### [INSTRUCTIONS TO FOLLOW]
Reproduce every record precisely, leaving no line out.

··· SUPPLIED MATERIAL

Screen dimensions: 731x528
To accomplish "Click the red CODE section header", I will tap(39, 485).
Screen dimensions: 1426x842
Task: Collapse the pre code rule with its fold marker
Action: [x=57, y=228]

······

### [TASK SOLUTION]
Screen dimensions: 731x528
To accomplish "Click the red CODE section header", I will tap(39, 485).
Screen dimensions: 1426x842
Task: Collapse the pre code rule with its fold marker
Action: [x=57, y=228]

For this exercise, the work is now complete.